Every line from the one bearing "You are a GUI" through the last line of the records below is to be output exactly, and no other line; leave out the pictures.
*** Block opens ***
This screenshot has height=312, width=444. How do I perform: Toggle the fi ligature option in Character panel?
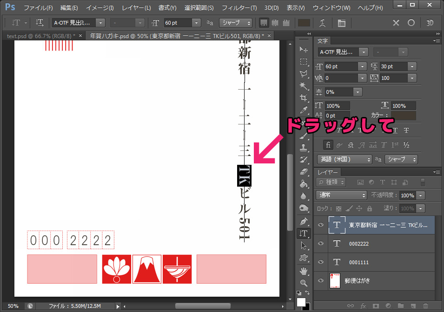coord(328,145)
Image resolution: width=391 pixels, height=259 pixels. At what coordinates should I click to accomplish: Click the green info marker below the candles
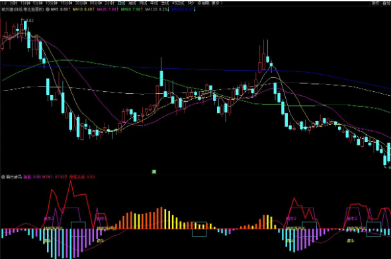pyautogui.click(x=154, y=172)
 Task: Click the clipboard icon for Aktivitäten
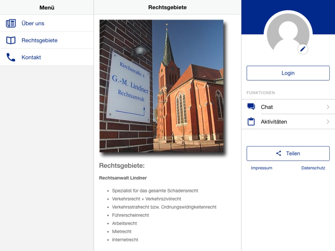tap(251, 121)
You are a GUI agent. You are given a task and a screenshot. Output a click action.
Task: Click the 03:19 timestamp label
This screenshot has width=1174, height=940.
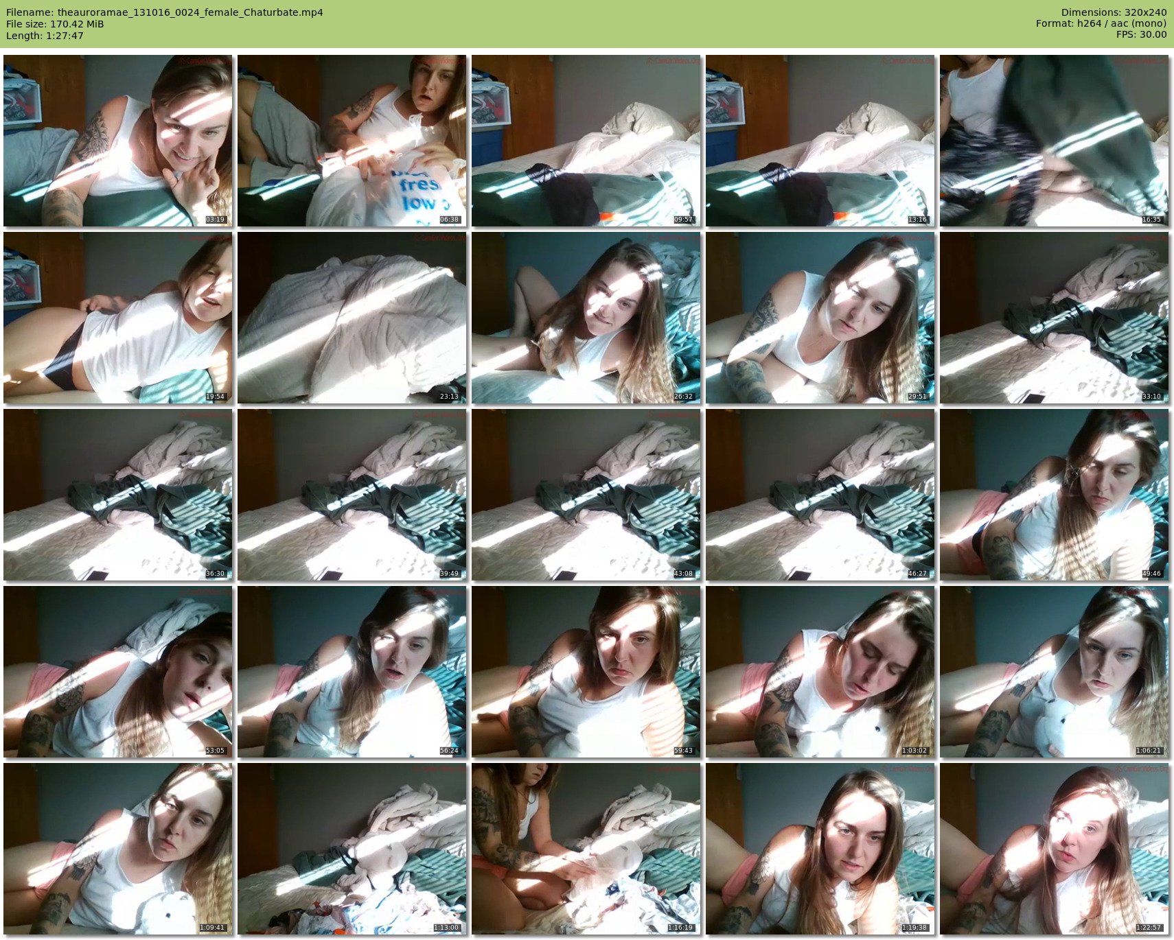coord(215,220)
*** Block closes ***
◆ Output of the task
You are a GUI agent. You are given a task and a screenshot. Output a click action.
Task: Click the 03:19 timestamp label
This screenshot has width=1174, height=940.
coord(215,220)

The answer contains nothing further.